» WORK INSTRUCTIONS
Name every characterization technique that the abstract below on Al2O3 nanofiber-reinforced gel polymer electrolytes identifies by name.

Segment Start: EXTRACTED TEXT

Scaling the ionic conductivity and electrochemical properties of bio-based gel polymer electrolytes reinforced with Al2O3 nanofibers for energy storage applications

Bio-based gel polymer electrolytes (GPEs) are gaining popularity in electrochemical energy storage devices due to their sustainability and environmental friendliness. Compared to synthetic polymer electrolytes, they are biocompatible and less toxic, making them safer for users and the environment. The present work develops cellulose acetate-based GPEs added with different amounts of Al2O3 nanofibers. The synthesized GPE exhibits a very high ionic conductivity of 2 x 10-3 S/cm at room temperature as determined by impedance spectroscopy. FTIR results show that Al2O3 nanofibers are able to dissociate Li+ ions from contact ion pairs. XRD analysis demonstrates that the nanofibers can reduce the crystallinity of GPEs. From XPS studies it is confirmed that the nanofibers create conducting paths in GPEs through which ion diffusion can easily take place. Electrochemical investigations demonstrate that GPEs containing nanofibers display a remarkable voltage range of 4.9 V and great stability at the interface with metallic electrodes. Nanofibers can also increase the cationic transport number from 0.28 for GPEs with no nanofibers to 0.58 for GPEs loaded with 5 wt% nanofibers. The dimensional stability of GPEs is also found to be enhanced after nanofiber addition. The initial discharge capacity at 0.5 C for the Li|BGE|LiFePO4 cell was recorded to be 135 mAh g-1 in the first cycle and 128 mAh g-1 with a coulombic efficiency above 95% after 25 cycles. These findings of the study suggest that nanofiber-reinforced bio-based GPEs can create high-performance, sustainable electrolytes for next-generation electrochemical devices.

Segment End: EXTRACTED TEXT
Segment Start: EXTRACTED MATERIAL

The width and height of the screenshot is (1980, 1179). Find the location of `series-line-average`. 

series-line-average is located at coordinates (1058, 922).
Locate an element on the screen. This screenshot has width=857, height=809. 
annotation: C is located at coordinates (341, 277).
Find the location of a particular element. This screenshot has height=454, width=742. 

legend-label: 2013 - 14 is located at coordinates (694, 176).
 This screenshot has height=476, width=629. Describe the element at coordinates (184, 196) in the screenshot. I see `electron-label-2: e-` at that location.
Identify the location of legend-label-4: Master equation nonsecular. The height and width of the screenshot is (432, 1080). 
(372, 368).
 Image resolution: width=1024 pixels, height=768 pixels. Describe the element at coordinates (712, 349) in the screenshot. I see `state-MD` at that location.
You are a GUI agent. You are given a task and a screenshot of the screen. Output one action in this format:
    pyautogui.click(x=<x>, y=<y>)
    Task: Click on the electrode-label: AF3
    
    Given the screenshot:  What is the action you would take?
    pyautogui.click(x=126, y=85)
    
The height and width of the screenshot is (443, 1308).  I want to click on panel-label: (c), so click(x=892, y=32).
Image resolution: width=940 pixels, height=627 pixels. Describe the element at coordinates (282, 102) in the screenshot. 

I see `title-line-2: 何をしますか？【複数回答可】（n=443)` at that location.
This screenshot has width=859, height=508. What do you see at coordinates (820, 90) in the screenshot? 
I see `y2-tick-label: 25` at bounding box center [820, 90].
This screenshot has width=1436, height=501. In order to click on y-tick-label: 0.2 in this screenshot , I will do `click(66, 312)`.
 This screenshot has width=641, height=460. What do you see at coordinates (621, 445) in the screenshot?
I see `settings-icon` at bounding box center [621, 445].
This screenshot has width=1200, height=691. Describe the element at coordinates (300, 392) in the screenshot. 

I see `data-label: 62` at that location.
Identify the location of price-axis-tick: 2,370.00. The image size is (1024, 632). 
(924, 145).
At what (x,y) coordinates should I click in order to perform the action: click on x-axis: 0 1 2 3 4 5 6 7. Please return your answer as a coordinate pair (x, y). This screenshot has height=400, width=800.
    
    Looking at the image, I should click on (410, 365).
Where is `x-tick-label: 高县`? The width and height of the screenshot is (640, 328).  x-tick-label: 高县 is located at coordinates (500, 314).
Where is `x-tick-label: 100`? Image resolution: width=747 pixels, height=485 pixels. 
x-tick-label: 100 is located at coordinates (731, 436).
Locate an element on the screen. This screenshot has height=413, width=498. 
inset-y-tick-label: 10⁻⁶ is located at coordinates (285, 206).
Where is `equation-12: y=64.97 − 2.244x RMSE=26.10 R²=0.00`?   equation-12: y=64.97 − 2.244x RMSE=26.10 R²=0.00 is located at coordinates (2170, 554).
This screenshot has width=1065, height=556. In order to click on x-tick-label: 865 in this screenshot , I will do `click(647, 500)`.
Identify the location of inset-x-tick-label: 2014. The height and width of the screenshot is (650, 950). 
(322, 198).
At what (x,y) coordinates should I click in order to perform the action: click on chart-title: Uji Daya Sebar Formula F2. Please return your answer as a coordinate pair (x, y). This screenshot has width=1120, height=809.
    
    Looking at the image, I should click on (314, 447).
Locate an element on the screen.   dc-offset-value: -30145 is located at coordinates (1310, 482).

Segment End: EXTRACTED MATERIAL

» YOUR RESPONSE
Impedance spectroscopy, FTIR, XRD, XPS